Bottom Line: Performing a new installation and transferring your personal files to the new system is the most time efficient and fool proof method for recovery.

Tips and Tricks for Avoiding an Accidental Recursive Command

A Linux installation is pretty easy to destroy, at least by users with root (sudo) permissions. If you run an unintended recursive command on a system directory, and it had some ill effects, then that means you were not careful enough with your root permissions, or chose to delegate these permissions to users that were not prepared to wield that level of power.

Remember the warning prompt that appeared the first time you used the sudo command?

We trust you have received the usual lecture from the local System
Administrator. It usually boils down to these three things:

    #1) Respect the privacy of others.
    #2) Think before you type.
    #3) With great power comes great responsibility.

Take what happened as a learning lesson. To ensure that history does not repeat itself, there are a few ways we can prevent these unintended commands from being executed and wreaking havoc on our Linux installation.

Separate your partitions

As discussed earlier, system reinstalls are much easier when the /home directory is kept on a different partition. This is where all personal files are supposed to go. Anything on the system partition is usually and mostly replaceable, as this space contains operating system files and programs. Therefore, reinstallation of the system and applications is not that big of a deal.

This tip will save you time and headaches in case you mess up your system in the future.
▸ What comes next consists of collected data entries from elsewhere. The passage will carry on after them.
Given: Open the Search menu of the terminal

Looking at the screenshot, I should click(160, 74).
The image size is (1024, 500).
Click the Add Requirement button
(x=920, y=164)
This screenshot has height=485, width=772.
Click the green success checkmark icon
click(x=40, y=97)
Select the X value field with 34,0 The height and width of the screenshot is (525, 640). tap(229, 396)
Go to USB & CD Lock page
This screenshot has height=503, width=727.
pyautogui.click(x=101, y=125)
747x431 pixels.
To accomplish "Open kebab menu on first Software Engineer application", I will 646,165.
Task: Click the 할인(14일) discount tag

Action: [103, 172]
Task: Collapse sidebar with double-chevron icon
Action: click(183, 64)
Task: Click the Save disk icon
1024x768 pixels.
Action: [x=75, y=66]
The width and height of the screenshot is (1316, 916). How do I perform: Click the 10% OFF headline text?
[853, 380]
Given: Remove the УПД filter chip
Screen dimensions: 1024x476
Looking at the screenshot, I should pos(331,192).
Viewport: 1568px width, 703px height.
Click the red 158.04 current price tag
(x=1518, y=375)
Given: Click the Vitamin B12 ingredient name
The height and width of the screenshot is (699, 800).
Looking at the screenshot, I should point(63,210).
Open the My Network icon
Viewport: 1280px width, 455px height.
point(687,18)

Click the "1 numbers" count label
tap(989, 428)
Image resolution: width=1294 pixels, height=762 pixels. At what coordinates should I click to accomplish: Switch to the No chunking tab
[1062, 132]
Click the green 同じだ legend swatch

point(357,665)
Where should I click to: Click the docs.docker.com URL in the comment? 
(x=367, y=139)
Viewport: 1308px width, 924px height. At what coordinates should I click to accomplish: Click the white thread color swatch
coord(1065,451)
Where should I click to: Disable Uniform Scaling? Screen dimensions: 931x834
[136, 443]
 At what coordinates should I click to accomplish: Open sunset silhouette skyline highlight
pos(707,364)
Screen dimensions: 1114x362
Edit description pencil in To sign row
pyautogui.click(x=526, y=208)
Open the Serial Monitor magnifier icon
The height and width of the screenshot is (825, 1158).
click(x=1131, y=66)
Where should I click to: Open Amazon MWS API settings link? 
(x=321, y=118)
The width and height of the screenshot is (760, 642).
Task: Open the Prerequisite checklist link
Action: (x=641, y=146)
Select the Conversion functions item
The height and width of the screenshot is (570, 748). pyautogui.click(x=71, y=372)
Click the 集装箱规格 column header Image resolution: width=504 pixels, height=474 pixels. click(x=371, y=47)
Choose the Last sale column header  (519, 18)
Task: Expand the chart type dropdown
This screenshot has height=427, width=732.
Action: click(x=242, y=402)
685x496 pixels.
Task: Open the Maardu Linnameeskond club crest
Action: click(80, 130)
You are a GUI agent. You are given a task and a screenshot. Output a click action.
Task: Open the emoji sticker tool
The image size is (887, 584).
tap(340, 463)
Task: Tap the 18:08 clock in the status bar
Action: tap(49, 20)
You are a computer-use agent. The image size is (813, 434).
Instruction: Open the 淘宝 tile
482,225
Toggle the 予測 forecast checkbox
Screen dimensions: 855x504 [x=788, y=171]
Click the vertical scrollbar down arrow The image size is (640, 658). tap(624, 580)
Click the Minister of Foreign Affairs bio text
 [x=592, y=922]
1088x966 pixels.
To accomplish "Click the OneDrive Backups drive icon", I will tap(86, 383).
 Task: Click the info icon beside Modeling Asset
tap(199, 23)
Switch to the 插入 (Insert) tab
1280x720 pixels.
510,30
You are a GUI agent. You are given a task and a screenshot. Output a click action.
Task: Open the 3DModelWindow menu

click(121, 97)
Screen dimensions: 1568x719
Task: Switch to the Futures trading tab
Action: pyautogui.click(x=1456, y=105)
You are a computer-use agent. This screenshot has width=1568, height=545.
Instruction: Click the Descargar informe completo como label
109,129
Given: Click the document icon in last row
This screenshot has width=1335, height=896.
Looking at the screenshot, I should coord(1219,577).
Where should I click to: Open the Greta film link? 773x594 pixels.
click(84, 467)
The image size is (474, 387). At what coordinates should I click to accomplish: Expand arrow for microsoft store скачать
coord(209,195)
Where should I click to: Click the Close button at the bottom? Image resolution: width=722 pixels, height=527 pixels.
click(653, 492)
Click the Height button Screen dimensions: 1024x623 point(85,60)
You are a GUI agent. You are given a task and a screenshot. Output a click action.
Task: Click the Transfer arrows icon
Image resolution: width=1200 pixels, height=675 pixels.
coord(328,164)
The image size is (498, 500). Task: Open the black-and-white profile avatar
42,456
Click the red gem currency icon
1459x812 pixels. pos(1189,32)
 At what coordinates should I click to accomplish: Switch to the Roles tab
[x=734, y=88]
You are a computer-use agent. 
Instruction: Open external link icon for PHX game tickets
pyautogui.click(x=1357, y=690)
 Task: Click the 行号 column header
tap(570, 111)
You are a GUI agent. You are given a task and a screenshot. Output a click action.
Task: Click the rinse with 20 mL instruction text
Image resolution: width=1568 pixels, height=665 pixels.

You will not have to do a full system recovery, thanks to your personal files residing on the separate partition.

Experiment in a virtual machine

If you are at all unsure of a command that you are about to execute, test it out in a virtual machine. Virtual machines are easy to clone, so even if you ruin one completely, you can just jump back to the original – no harm done. All Linux administrators and those who love to tinker with their system should have a virtual machine handy for testing commands on. Better to ruin the VM than your main system.

Set up command aliases

The chmod actually has a built in option to prevent operating on the root directory:

$ sudo chmod -R --preserve-root 750 /
chmod: it is dangerous to operate recursively on '/'
chmod: use --no-preserve-root to override this failsafe

Here, we attempted to run chmod on the root directory to change all file permissions to 750, recursively. As you can see from the command output, the chmod command failed to run, thanks to using the --preserve-root option. Had we not used this option, the command would have succeeded (and destroyed the system).

If you think that you may accidentally operate on the root directory, then include the --preserve-root just to be safe. An even better solution is to set up aliases so that this option is passed to chmod automatically.

We can set this up by editing the users ~/.bashrc file.

$ nano ~/.bashrc

Append the following lines to the end of the file:

alias sudo='sudo '
alias chmod='chmod --preserve-root'
alias chown='chown --preserve-root'
alias chgrp='chgrp --preserve-root'

Note that the first line will allow the sudo command to run aliases. The following three lines will make it so that the chmod, chown, and chgrp commands automatically add the --preserve-root option to every future execution.

These settings will take effect in all new terminals, or type the following to activate it in your current session:

$ source ~/.bashrc

Another way to prevent executing commands on the root partition is to avoid appending directories with the / character. For example, executing commands on . and ./ has the same effect, but only one of these (the latter) is one character away from causing disaster. Had we accidentally missed typing the . character, then the command would be run on root instead of the present working directory.

Closing Thoughts

In this tutorial, we learned that the best way to recover from an unintended recrusive chmod on a Linux system is to simply reinstall the operating system. To keep these mistakes from happening in the future, we must always remember the warning prompt that shows when running sudo for the first time (see above). We also covered several other tips and tricks that can be used to minimize the chance of running a disastrous command on your system.